__PROBLEM__:
Copy out the lines again verbatim, from the line with "Task: Clear the Alabama state selection" up to and including the line with "I will 570,469.".

__LISTED ENTRIES__:
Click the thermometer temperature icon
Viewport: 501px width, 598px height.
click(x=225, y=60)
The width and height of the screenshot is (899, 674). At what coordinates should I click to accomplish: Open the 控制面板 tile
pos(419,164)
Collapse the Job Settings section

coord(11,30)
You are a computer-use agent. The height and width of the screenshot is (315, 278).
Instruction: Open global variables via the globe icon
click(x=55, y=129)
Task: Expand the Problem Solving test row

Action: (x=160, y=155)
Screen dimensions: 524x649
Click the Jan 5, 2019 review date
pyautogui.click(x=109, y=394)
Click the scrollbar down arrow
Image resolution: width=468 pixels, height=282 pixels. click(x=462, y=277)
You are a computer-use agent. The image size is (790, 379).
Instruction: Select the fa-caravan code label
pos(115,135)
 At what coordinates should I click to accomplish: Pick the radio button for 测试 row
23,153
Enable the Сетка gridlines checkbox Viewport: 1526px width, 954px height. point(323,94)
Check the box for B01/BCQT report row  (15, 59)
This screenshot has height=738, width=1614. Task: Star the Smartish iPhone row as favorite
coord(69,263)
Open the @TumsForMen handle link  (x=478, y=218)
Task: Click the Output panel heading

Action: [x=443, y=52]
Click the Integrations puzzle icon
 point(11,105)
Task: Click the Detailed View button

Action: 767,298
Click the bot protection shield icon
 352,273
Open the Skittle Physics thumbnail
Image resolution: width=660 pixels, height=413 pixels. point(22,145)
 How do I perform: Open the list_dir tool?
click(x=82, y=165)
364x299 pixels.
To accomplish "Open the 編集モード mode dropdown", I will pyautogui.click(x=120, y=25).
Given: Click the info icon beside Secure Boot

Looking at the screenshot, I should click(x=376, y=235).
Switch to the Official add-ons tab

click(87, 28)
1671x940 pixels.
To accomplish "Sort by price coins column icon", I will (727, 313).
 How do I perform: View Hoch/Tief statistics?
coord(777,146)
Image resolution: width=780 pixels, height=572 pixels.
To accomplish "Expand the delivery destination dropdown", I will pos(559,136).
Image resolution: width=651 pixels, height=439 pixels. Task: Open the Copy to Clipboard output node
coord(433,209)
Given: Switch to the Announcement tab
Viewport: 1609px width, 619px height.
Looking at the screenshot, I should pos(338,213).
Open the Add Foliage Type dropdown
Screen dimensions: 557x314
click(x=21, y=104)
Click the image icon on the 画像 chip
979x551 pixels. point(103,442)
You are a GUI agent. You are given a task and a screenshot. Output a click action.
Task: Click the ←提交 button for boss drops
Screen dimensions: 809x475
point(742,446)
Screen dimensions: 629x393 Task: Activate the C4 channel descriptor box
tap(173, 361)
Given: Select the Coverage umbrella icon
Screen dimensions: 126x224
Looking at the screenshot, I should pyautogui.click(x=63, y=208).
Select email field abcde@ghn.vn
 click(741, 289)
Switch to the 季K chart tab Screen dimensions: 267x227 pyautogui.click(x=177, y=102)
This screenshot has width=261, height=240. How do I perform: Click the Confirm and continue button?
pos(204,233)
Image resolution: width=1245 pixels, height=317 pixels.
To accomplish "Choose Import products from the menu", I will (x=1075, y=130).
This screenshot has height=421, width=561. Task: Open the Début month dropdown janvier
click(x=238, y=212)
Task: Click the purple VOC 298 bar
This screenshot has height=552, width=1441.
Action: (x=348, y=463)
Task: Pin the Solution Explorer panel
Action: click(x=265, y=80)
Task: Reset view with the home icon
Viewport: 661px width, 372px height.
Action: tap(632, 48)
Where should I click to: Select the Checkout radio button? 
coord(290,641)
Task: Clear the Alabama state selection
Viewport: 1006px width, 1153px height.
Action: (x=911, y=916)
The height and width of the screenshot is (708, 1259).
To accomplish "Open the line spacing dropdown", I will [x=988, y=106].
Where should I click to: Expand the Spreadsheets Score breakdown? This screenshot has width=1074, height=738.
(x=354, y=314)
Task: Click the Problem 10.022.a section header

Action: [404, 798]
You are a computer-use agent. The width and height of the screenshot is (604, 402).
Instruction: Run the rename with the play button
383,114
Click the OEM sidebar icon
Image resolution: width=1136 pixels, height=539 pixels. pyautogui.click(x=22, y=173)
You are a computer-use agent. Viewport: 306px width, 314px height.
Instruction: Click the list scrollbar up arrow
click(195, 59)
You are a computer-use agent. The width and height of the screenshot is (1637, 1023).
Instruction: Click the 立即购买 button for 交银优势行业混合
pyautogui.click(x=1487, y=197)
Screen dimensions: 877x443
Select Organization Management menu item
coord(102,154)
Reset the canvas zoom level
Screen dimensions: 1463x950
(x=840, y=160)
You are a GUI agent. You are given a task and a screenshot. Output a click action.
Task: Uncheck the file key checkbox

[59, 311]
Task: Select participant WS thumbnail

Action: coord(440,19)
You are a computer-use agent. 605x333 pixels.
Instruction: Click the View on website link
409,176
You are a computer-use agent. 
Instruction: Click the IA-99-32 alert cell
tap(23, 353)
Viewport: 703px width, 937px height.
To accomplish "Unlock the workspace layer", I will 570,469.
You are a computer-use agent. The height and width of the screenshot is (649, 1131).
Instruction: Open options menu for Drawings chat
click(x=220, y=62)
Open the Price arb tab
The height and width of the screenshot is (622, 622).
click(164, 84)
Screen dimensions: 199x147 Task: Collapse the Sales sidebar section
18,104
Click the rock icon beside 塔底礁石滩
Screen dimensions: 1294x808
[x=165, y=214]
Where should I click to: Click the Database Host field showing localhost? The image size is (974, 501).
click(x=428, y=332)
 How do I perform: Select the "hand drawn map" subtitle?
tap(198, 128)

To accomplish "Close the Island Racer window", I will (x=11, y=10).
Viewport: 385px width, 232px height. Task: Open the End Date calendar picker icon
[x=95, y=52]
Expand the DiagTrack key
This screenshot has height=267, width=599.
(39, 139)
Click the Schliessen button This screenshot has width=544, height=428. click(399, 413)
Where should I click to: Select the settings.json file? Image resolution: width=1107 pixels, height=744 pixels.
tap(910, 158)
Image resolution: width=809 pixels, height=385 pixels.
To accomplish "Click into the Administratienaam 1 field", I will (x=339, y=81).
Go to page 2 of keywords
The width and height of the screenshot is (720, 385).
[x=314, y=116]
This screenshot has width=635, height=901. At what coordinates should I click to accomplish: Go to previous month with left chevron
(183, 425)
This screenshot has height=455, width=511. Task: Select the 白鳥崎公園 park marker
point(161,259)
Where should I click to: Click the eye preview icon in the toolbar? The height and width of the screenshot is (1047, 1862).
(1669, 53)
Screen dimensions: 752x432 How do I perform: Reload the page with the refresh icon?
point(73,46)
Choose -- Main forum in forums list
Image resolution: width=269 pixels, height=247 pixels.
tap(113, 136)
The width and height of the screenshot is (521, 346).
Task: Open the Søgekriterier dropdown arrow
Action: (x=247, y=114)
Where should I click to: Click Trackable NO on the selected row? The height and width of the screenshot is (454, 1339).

__EXERCISE OUTPUT__:
Task: Clear the Alabama state selection
Viewport: 1006px width, 1153px height.
Action: (x=911, y=916)
The height and width of the screenshot is (708, 1259).
To accomplish "Open the line spacing dropdown", I will [x=988, y=106].
Where should I click to: Expand the Spreadsheets Score breakdown? This screenshot has width=1074, height=738.
(x=354, y=314)
Task: Click the Problem 10.022.a section header

Action: [404, 798]
You are a computer-use agent. The width and height of the screenshot is (604, 402).
Instruction: Run the rename with the play button
383,114
Click the OEM sidebar icon
Image resolution: width=1136 pixels, height=539 pixels. pyautogui.click(x=22, y=173)
You are a computer-use agent. Viewport: 306px width, 314px height.
Instruction: Click the list scrollbar up arrow
click(195, 59)
You are a computer-use agent. The width and height of the screenshot is (1637, 1023).
Instruction: Click the 立即购买 button for 交银优势行业混合
pyautogui.click(x=1487, y=197)
Screen dimensions: 877x443
Select Organization Management menu item
coord(102,154)
Reset the canvas zoom level
Screen dimensions: 1463x950
(x=840, y=160)
You are a GUI agent. You are given a task and a screenshot. Output a click action.
Task: Uncheck the file key checkbox

[59, 311]
Task: Select participant WS thumbnail

Action: coord(440,19)
You are a computer-use agent. 605x333 pixels.
Instruction: Click the View on website link
409,176
You are a computer-use agent. 
Instruction: Click the IA-99-32 alert cell
tap(23, 353)
Viewport: 703px width, 937px height.
To accomplish "Unlock the workspace layer", I will 570,469.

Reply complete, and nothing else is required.